* WHAT THIS TASK INVOLVES
The material must be copied out exactly, line for line.

* MATERIAL TO PROCESS

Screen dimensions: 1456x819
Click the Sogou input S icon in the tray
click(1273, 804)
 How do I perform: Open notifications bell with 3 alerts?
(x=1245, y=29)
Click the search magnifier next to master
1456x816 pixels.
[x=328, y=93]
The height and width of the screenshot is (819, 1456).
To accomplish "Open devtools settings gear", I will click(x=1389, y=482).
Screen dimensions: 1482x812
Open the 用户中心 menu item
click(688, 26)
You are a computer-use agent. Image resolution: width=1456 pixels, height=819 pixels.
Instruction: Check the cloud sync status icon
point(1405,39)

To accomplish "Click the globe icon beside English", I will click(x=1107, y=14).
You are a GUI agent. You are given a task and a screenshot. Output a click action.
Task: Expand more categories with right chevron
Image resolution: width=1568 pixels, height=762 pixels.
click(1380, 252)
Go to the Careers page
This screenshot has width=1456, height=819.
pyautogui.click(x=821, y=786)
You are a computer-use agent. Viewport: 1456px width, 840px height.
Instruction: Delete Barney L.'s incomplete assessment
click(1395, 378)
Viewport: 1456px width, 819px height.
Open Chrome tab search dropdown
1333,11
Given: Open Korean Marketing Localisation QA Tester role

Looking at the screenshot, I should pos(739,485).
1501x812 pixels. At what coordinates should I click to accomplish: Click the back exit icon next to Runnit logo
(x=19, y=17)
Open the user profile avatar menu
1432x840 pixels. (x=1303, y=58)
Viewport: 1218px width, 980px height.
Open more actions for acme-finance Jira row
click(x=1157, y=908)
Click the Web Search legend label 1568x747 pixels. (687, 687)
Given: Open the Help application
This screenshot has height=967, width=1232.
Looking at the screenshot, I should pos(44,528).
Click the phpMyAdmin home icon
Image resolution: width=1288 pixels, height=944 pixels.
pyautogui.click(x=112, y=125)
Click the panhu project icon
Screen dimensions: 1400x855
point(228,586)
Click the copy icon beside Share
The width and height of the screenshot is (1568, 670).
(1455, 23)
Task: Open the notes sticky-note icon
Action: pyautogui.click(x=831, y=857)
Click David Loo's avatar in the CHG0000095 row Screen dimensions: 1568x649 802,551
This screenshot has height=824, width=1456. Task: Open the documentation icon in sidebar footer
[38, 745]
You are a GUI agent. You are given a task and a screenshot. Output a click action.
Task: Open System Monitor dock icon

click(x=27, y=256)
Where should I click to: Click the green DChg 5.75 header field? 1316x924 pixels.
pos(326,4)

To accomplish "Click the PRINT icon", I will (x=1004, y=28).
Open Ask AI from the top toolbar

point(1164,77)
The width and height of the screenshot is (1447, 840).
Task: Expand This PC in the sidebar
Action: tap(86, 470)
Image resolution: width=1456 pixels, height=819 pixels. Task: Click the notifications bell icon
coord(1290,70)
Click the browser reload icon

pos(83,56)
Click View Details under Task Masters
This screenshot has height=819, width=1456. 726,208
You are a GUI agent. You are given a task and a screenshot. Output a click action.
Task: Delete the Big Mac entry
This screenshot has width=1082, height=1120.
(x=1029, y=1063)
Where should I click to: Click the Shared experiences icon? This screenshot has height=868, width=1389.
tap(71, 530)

* FINISHED EXERCISE
Screen dimensions: 1456x819
Click the Sogou input S icon in the tray
click(1273, 804)
 How do I perform: Open notifications bell with 3 alerts?
(x=1245, y=29)
Click the search magnifier next to master
1456x816 pixels.
[x=328, y=93]
The height and width of the screenshot is (819, 1456).
To accomplish "Open devtools settings gear", I will click(x=1389, y=482).
Screen dimensions: 1482x812
Open the 用户中心 menu item
click(688, 26)
You are a computer-use agent. Image resolution: width=1456 pixels, height=819 pixels.
Instruction: Check the cloud sync status icon
point(1405,39)

To accomplish "Click the globe icon beside English", I will click(x=1107, y=14).
You are a GUI agent. You are given a task and a screenshot. Output a click action.
Task: Expand more categories with right chevron
Image resolution: width=1568 pixels, height=762 pixels.
click(1380, 252)
Go to the Careers page
This screenshot has width=1456, height=819.
pyautogui.click(x=821, y=786)
You are a computer-use agent. Viewport: 1456px width, 840px height.
Instruction: Delete Barney L.'s incomplete assessment
click(1395, 378)
Viewport: 1456px width, 819px height.
Open Chrome tab search dropdown
1333,11
Given: Open Korean Marketing Localisation QA Tester role

Looking at the screenshot, I should pos(739,485).
1501x812 pixels. At what coordinates should I click to accomplish: Click the back exit icon next to Runnit logo
(x=19, y=17)
Open the user profile avatar menu
1432x840 pixels. (x=1303, y=58)
Viewport: 1218px width, 980px height.
Open more actions for acme-finance Jira row
click(x=1157, y=908)
Click the Web Search legend label 1568x747 pixels. (687, 687)
Given: Open the Help application
This screenshot has height=967, width=1232.
Looking at the screenshot, I should pos(44,528).
Click the phpMyAdmin home icon
Image resolution: width=1288 pixels, height=944 pixels.
pyautogui.click(x=112, y=125)
Click the panhu project icon
Screen dimensions: 1400x855
point(228,586)
Click the copy icon beside Share
The width and height of the screenshot is (1568, 670).
(1455, 23)
Task: Open the notes sticky-note icon
Action: pyautogui.click(x=831, y=857)
Click David Loo's avatar in the CHG0000095 row Screen dimensions: 1568x649 802,551
This screenshot has height=824, width=1456. Task: Open the documentation icon in sidebar footer
[38, 745]
You are a GUI agent. You are given a task and a screenshot. Output a click action.
Task: Open System Monitor dock icon

click(x=27, y=256)
Where should I click to: Click the green DChg 5.75 header field? 1316x924 pixels.
pos(326,4)

To accomplish "Click the PRINT icon", I will (x=1004, y=28).
Open Ask AI from the top toolbar

point(1164,77)
The width and height of the screenshot is (1447, 840).
Task: Expand This PC in the sidebar
Action: tap(86, 470)
Image resolution: width=1456 pixels, height=819 pixels. Task: Click the notifications bell icon
coord(1290,70)
Click the browser reload icon

pos(83,56)
Click View Details under Task Masters
This screenshot has height=819, width=1456. 726,208
You are a GUI agent. You are given a task and a screenshot. Output a click action.
Task: Delete the Big Mac entry
This screenshot has width=1082, height=1120.
(x=1029, y=1063)
Where should I click to: Click the Shared experiences icon? This screenshot has height=868, width=1389.
tap(71, 530)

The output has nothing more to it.